72% des intoxications ont eu lieu au domicile des parents.
Au cours des 11 années de l’étude, il apparaît que les conséquences des intoxications par cannabis sont plus sévères (telles que des comas) en raison de l’augmentation du taux de THC dans le cannabis
Aucun décès d’enfant suite à une intoxication par cannabis n’a été relaté
Les chutes sont une cause majeure de blessures et la 4ème cause de décès des nourrissons avant un an. Chez les plus petits, ces chutes dépendent directement des personnes qui en ont la charge tandis que chez les plus grands, l’acquisition d’une autonomie motrice les rend aptes à rouler, ramper ou déambuler à quatre pattes. Les séries publiées incluent généralement l’ensemble des blessures par chute des enfants de tout âge, sans insister sur la spécificité des blessures des plus petits qui ne sont pas exceptionnelles.
Une étude du centre de traumatologie de l’hôpital pédiatrique de Sydney a recensé les consultations aux urgences des nourrissons de moins d’un an, survenues en 3 ans (2011-2013). Les cas ont été identifiés à partir du registre des urgences générales, du centre de traumatologie et du service de protection de l’enfance.
Sur la période, 916 patients (504 garçons, 412 filles) ont consulté pour une chute, les plus couramment d’un lit ou d’un canapé (27 %), d’un équipement pour nourrissons, siège, landau ou trotteur (21 %), des bras d’une personne qui tenait l’enfant (16 %), plus rarement d’un meuble, ou de la hauteur de l’enfant debout ou d’un escalier (n = 45).
Hospitalisation dans un peu plus de 10 % des cas
Parmi les 916 consultants, 110 (12 %) ont été hospitalisés, souvent les plus jeunes, dont 9 en unité de soins intensifs, 90 (85 %) ont été admis en neurochirurgie en raison d’un traumatisme crânien.

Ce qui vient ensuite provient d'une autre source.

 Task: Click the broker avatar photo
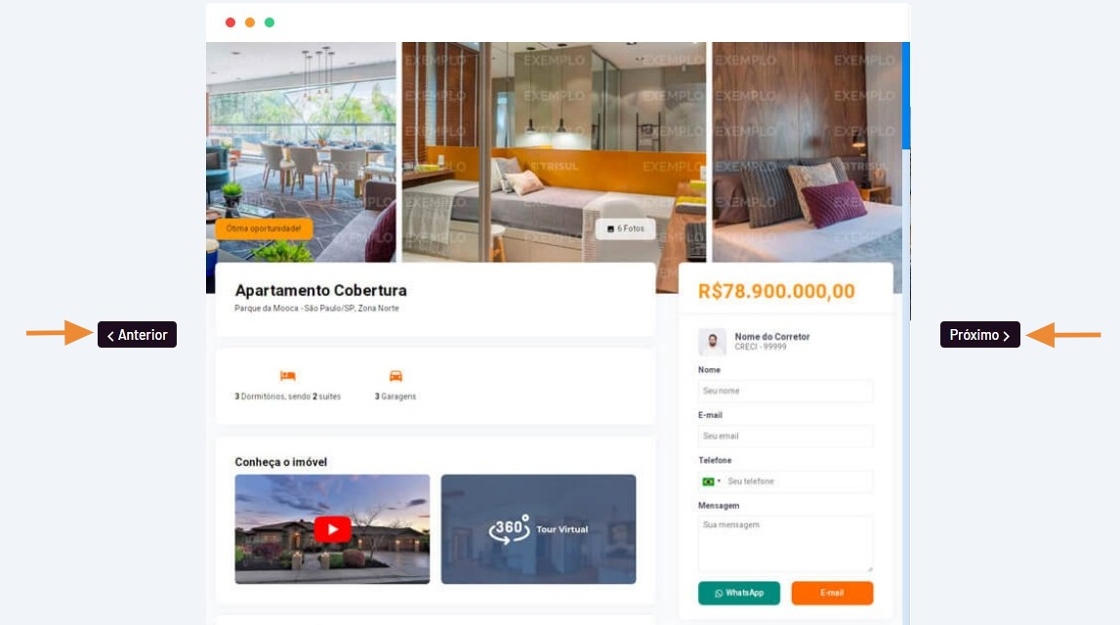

La plupart des enfants avaient une fracture du crâne (n = 80, 75,5 %), isolée (n = 49, 46,2 %) ou associée à un saignement intracrânien (31, 29,2 %) ; 10 (9,4 %) avaient un saignement sans fracture. La plupart des fractures (66/80) était localisées à un os pariétal, 8/80 à l’occipital, 1/80 au frontal, 5 avaient des fractures multiples. Les hémorragies avaient une seule localisation (36/41) ou plusieurs : extradurale (19), sous-durale (11), sous arachnoïdienne (8), intracérébrale (4) ; 4 enfants avaient une contusion cérébrale. Les hémorragies extradurales étaient observées indépendamment du mécanisme de chute et les autres saignements étaient plus souvent le fait des nourrissons lâchés par un adulte.

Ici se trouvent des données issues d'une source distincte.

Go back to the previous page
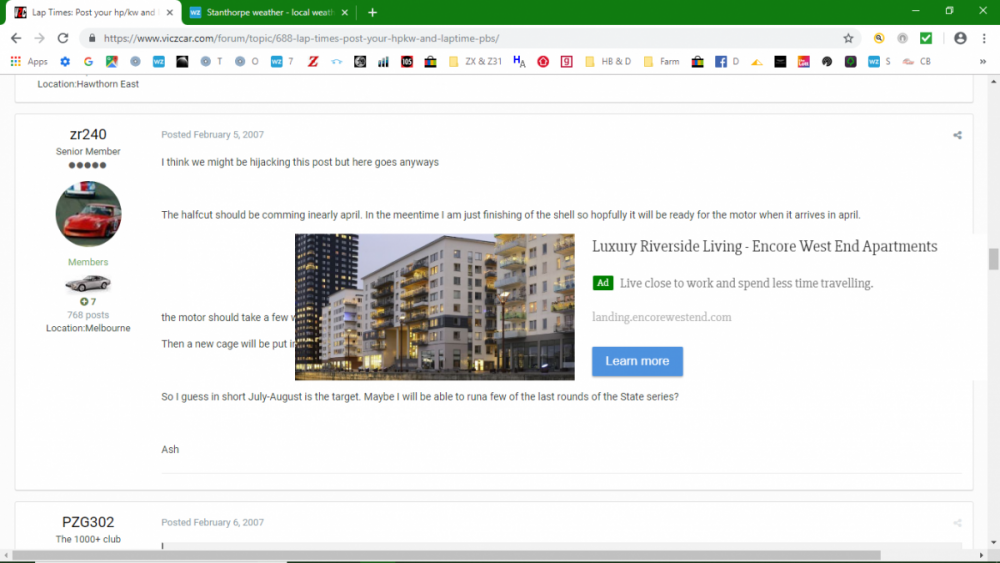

Les autres blessures étaient des fractures des os longs, des contusions des parties molles. Sur les 90 patients admis, 85 ont été suivis seulement en observation, 5 ont subi une intervention pour évacuation d’un hématome (4) ou levée d’une embarrure (1). En moyenne, les enfants admis ont eu 1,3 examen d’imagerie, surtout des scanners. Les traumatismes crâniens cotés sévères représentaient 2 % des cas ; un enfant est décédé. Les autres interventions étaient l’appareillage d’une fracture (4), la réparation d’une plaie faciale (5) ; 20 enfants ont fait l’objet d’un signalement à l’aide sociale.
Selon cette série, les mécanismes des traumatismes les plus fréquents et les plus sévères impliquent les chutes des bras d’un adulte et à partir d’un lit ou d’un canapé.